Home

Awesome

Badger: Complexity Analysis with Fuzzing and Symbolic Execution

Badger means the combination of fuzzing and symbolic execution for complexity analysis. This approach uses the strength and scalability of fuzzing and the precision of symbolic execution. Please have a look at our paper for more information about our approach. This repository contains the source code for the symbolic execution part of Badger (denoted as SymExe), which could be also run in separate.

Getting Started

These instructions will show you how to setup Badger and how to run it on a simple example: Insertion Sort.

Prerequisites

In order to run Badger you need basically two things: (1) a fuzzer, and (2) a symbolic execution engine. As fuzzer we use in our apporach the KelinciWCA, which is provided in its own repository. The symbolic execution engine (denoted as SymExe) is delivered with this repository. It is built on top of Java PathFinder (JPF) and Symbolic PathFinder (SPF), which makes it necessary to have the projects jpf-core and jpf-symbc ready and built. We recommend using the latest SPF version from their GitHub repository and, for now, our own branch of the JPF repository.

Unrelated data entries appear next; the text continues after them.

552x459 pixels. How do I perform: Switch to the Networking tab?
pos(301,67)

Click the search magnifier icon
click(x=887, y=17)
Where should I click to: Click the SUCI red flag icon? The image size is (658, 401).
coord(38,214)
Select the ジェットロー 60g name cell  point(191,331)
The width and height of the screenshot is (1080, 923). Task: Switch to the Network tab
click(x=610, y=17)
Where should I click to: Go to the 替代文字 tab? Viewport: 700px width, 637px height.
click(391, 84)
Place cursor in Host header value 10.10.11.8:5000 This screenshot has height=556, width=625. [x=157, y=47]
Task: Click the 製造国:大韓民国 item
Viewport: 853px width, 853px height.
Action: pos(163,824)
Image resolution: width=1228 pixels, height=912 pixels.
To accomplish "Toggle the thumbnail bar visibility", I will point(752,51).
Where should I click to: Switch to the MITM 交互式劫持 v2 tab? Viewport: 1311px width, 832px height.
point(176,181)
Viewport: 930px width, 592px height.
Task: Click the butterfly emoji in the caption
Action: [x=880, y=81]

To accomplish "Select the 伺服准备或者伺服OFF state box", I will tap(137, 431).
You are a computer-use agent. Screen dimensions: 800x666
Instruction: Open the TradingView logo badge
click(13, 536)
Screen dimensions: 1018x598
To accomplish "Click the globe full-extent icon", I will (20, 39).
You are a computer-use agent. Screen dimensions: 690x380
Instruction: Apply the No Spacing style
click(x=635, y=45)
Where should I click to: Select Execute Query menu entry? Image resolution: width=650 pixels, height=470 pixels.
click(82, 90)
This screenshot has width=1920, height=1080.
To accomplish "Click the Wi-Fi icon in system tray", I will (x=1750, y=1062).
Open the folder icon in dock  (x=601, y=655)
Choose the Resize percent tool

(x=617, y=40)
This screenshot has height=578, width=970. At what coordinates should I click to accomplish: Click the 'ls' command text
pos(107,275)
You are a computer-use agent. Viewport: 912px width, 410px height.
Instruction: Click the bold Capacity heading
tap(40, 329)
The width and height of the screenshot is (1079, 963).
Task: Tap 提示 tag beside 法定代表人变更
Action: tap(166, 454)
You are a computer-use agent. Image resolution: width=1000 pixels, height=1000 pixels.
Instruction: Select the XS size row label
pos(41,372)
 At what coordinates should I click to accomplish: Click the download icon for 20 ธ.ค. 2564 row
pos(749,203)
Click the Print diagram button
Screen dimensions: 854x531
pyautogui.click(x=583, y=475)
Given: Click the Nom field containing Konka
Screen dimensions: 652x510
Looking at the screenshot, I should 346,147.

Please be sure to have the following ".jpf/site.properties" in your home directory:

# JPF site configuration
jpf-core = ${user.home}/.../path-to-jpf-core-folder/jpf-core
jpf-symbc = ${user.home}/.../path-to-jpf-core-folder/pf-symbc
badger = ${user.home}/.../badger-sources/badger
extensions=${jpf-core},${jpf-symbc},${badger}

Build Sources

Badger uses the ant build mechanism similar to JPF and SPF. In order to build the Badger sources, go to the folder "badger-sources/badger" and run the command

ant build

Note: be sure that the site.properties file is setup correctly.

Prepare Folder Structure

Normally we use the following folder structure to analyze an applicaton:

.
+-- config.txt
+-- kelinciwca_analysis
|   +-- src
|   +-- bin
|   +-- bin-instrumented
|   +-- in_dir
|   +-- fuzzer-out
|   |   +-- afl/queue
|   |   +-- symexe/queue
+-- spf_analysis
|   +-- src
|   +-- bin

The src folders include the actual application and the drivers (one for fuzzing and one for symbolic execution). The bin folders include the Java class files. The bin-instrumented folder includes the class files instrumented by KelinciWCA. The in_dir folder includes the initial inputs provided by the user (at least one, see AFL documentation for more information). The fuzzer-out folder will be created automatically by AFL and SymExe, and contains the generated inputs.

Running Badger

In general our approach would run KelinicWCA and SymExe in parallel, i.e. start the Kelinci server, then AFL, and then SymExe.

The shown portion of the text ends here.